RECORD LIST -
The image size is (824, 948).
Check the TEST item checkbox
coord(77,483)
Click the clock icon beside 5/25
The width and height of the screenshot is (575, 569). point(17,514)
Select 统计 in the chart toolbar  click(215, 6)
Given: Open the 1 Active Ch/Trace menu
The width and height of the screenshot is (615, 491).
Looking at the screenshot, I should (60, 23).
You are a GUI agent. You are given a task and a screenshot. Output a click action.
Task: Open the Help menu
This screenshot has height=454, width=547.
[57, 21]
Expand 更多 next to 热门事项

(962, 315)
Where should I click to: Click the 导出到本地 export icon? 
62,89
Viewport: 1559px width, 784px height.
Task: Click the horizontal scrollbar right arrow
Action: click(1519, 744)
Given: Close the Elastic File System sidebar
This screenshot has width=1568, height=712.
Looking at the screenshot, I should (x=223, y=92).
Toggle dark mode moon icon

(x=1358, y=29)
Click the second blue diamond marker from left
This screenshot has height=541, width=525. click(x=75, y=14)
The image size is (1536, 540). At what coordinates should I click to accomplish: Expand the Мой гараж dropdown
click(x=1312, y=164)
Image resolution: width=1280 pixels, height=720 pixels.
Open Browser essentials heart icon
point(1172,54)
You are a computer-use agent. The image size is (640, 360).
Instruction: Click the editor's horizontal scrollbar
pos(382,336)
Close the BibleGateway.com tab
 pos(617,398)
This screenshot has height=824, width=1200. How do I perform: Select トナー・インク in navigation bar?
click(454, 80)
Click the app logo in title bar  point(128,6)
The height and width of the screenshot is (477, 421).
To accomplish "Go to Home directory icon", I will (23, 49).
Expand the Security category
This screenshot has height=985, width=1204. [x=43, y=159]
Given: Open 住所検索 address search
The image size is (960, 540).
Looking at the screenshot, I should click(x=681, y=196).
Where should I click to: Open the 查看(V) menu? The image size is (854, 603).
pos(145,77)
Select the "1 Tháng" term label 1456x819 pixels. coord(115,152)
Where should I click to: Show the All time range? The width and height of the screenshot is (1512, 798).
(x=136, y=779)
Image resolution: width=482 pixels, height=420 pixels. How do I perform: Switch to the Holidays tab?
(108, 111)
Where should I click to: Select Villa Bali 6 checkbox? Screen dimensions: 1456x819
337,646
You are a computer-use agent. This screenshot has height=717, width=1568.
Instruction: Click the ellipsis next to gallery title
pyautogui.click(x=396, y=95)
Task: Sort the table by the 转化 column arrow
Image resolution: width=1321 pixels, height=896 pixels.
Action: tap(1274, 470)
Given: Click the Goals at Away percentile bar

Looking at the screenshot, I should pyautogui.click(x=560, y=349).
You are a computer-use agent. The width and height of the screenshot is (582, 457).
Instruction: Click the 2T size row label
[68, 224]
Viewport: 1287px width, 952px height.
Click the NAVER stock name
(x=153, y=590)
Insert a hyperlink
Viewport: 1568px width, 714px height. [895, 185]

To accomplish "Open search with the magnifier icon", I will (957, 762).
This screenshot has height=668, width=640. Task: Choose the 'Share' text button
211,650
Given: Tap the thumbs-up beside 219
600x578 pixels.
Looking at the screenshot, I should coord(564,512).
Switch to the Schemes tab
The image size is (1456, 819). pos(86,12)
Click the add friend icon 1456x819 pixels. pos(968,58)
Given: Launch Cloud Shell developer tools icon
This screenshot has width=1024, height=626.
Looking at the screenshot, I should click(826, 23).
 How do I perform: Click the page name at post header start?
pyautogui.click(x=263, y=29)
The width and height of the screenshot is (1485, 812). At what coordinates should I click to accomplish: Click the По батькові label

TASK - Copy out the part of the material that opens with the line containing "Where should I click to: Select" and closes with the line containing "should pyautogui.click(x=560, y=349).", with no changes.

WRITTEN RESPONSE -
Where should I click to: Select Villa Bali 6 checkbox? Screen dimensions: 1456x819
337,646
You are a computer-use agent. This screenshot has height=717, width=1568.
Instruction: Click the ellipsis next to gallery title
pyautogui.click(x=396, y=95)
Task: Sort the table by the 转化 column arrow
Image resolution: width=1321 pixels, height=896 pixels.
Action: tap(1274, 470)
Given: Click the Goals at Away percentile bar

Looking at the screenshot, I should pyautogui.click(x=560, y=349).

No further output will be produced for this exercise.